En la habitación, fría, oscura, sinónima a lo que el Viscaíno representaba, reforzando el enmierdamiento y puerquedad en que vivía el agente.  Viscaíno la miraba, la interpretaba, se excitaba, pero su sexo estaba oculto tras la gran capa adiposa, llena de estrías, de su vientre, le llegaban temblores.

—No así, flaquita —le decía agarrándola del hombro—. Mejor dame un besito.

Él se acercó a su boca, taladró sus labios, apresuraba con su lengua los dientes de ella, hasta encontrarse con la suya, el bigotito mosca húmedo, el relámpago, ¿justo ahora?, no.  Esa violencia que sentiste era el amor que crepitaba por ella. Qué importaba su voluntad, su consentimiento, eras autoridad, Viscaíno, tenía que obedecer.

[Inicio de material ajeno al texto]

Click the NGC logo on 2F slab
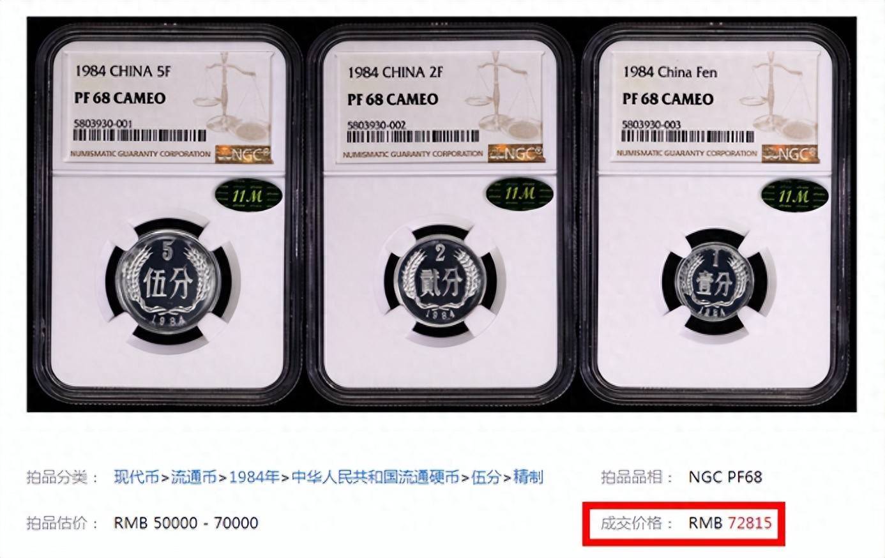Viewport: 885px width, 558px height. tap(517, 153)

—De rodillas —ordenó y ella obedeció, bañada en las lágrimas que le producían ese tufo tan ácido, tan mierda, tan inextricable porque era imposible que un ser humano husmee o ventanee, como un animal acorralado, carraspearía Roberto Bolaño o Arturo Belano, esa fetidez, inenarrables Detectives Salvajes. 

Pero ella se salvaría de la vejación que significaba encontrar el miembro húmedo, enhiesto de Viscaíno.  Entraron de sopetón a su cuarto y él sintió, con los pantalones a la altura de sus talones, el reflejo, la ingratitud, la impertinencia de sus inertes intestinos.  Embarraste de mierda el uniforme, como históricamente estaba manchada de sangre cualquier institución policial, cualquier clase de autoridad ficticia.  Es tan solo un ejercicio de memoria para no justificar, alentar, normalizar esta conducta. 

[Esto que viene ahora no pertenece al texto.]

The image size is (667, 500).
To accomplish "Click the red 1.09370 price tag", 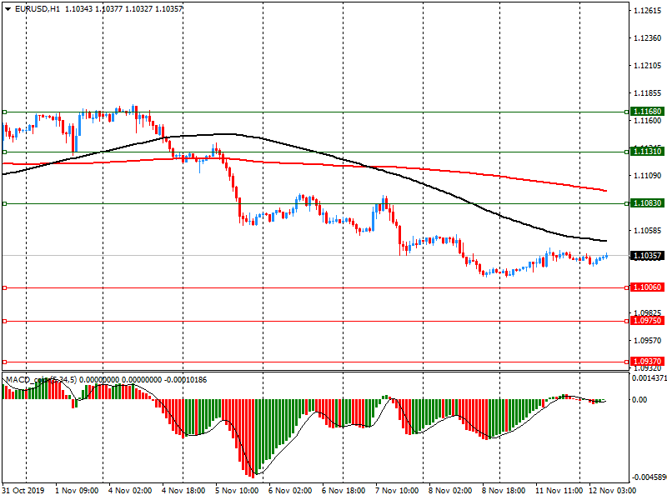I will [647, 362].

Cagado de miedo, exactamente, sin licencias poéticas o metafóricas que perfumen el vahído temor del Viscaíno, con el excrementicio ambiente de su cuerpo, lo detuvieron.  Sabían del cohecho, del uso excesivo de la fuerza, del abuso del traje, y ahora del acoso/abuso sexual que perpetraba.  Te amordazaron, Viscaíno, te esposaron, todavía con los pantalones untados, la camisita almidonada, blanca, con la que te encaramabas, sucia, pestilente, con manchas amarillentas por el sudor y la majada derramada anteriormente, demostraban tu estado natural de bestia. 

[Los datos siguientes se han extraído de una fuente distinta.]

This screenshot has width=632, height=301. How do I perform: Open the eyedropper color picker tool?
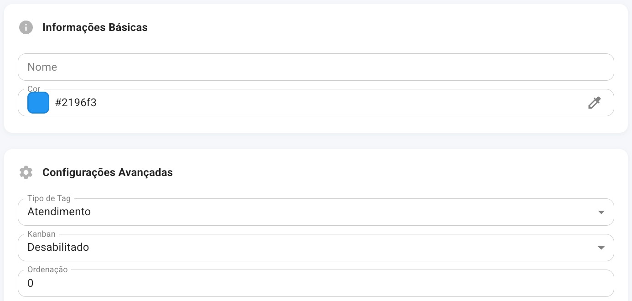coord(594,103)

En la prisión, nadie quería compartir celda contigo.  Cuando llegaste te apalearon, en nombre de los indígenas y mujeres humilladas por tu adusto carácter, sobre todo por el tufillo de tu cuerpo.  Cada que tus entrañas se derramaban los presos los recogían en baldes, creíste que era solidaridad, pero nada más venganza.  Una mañana, o una tarde, el día no quiero recordarlo, al dormir te levantaste por una lluvia de excrementos.  Los reos habrían acumulado tantos cubos para inundarte con ellos, te detestaban, como toda la ciudad.  Riobamba cambió de color con tu ausencia, un ambiente que dejó de ser sórdido y triste. 

Nadie te echó de menos, y cada mes, los baños en sorullos eran tu condena.